ReiserFS Alternative to the extended file system. Common on some Linux distributions.
XFS Another alternative to the extended file system. Found on some Linux systems. Can have significantly better performance than extended when working with multiple disks.
ZFS A modern file system. It integrates many features like pools of storage devices, RAID and snapshots. For other file systems, these normally have to be provided by external software (e.g. LVM).

7.5.1. Exercises

  1. Do the following:

    1. Create a file (somefile.img) with the dd.

      dd if=/dev/zero of=/tmp/somefile.img bs=50M count=1

    2. Run the command

      mkfs.ext2 /tmp/somefile.img

    3. What just happened? What’s the meaning of this?

  2. Read the wikipedia page about the extended file system. In your own words, what’s an inode?

  3. Why did you require root privileges in the file systems part but not when creating the partition table?

  4. Why did we choose ext2 for the boot partition?

  5. How would you create an ext3 file system on your first disk/partition (don’t actually run the command!)?

7.6. Mounting

So, you’ve already partitioned the disk and created some file systems. Now it’s time for the last step: Mounting. Let’s start with a command you already know.

df -h

We used the command before, to get information about disk usage. That’s its main purpose but we can abuse the command a little. Besides disk usage it also shows you which path will be stored on which device. Check out the rightmost column, where it says Mounted on. You should recognize some of the paths, alongside the clutter. As an example, look out for the root directory. On the same line, but on the very left, there’s a path to a device. As you know by now, that would be a partition.

The procedure is as follows: having a path in question, check df for the best matching mountpoint and read what it says in the device column.

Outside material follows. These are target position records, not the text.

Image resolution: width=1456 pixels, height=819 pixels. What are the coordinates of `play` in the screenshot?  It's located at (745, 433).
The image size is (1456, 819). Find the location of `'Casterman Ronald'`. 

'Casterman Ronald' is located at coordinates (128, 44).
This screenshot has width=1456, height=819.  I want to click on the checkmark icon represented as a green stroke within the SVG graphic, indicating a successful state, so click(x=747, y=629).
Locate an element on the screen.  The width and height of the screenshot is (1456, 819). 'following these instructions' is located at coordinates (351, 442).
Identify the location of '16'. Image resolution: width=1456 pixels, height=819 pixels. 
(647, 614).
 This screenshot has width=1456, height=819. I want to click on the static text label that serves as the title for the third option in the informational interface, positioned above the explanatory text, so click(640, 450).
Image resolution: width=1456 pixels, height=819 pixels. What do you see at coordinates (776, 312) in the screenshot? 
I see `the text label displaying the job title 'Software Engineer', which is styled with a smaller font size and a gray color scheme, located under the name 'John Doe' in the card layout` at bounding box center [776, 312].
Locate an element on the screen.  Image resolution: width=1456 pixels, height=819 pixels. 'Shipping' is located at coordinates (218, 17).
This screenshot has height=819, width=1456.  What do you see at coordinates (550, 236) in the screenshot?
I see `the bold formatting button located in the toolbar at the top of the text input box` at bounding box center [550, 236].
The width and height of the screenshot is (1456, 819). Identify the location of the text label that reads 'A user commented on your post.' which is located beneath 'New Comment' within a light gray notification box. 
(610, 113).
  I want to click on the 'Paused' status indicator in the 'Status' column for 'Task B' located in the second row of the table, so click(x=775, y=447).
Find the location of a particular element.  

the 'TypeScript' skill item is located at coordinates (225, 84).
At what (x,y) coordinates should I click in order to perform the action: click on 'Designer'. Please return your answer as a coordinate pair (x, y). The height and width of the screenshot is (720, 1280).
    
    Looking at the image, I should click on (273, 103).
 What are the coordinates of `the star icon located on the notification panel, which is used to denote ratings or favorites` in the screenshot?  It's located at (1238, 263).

So df shows you a mapping between a path in your file tree and a device. In other words, it tells you on which device a file will be stored if you put it in that directory.

So many words, but mounting was still not explained!? Alright, let’s say you plug in a USB flash disk. You partition it and put a file system on it. But how do you now access it? We cannot write into /dev/sdb1 directly, we cannot use it like a directory and put a file into it (maybe you tried already, you’ll only see error messages). No, we have to do it in the same way we saw before. By creating a mapping from a path to the device. Now, we’re talking mouting. Because that’s what mounting essentially is, we create and remove mappings from a directory to a device. Anything you put into that directory will be stored on said device. In the exact same manner you’ve learned already.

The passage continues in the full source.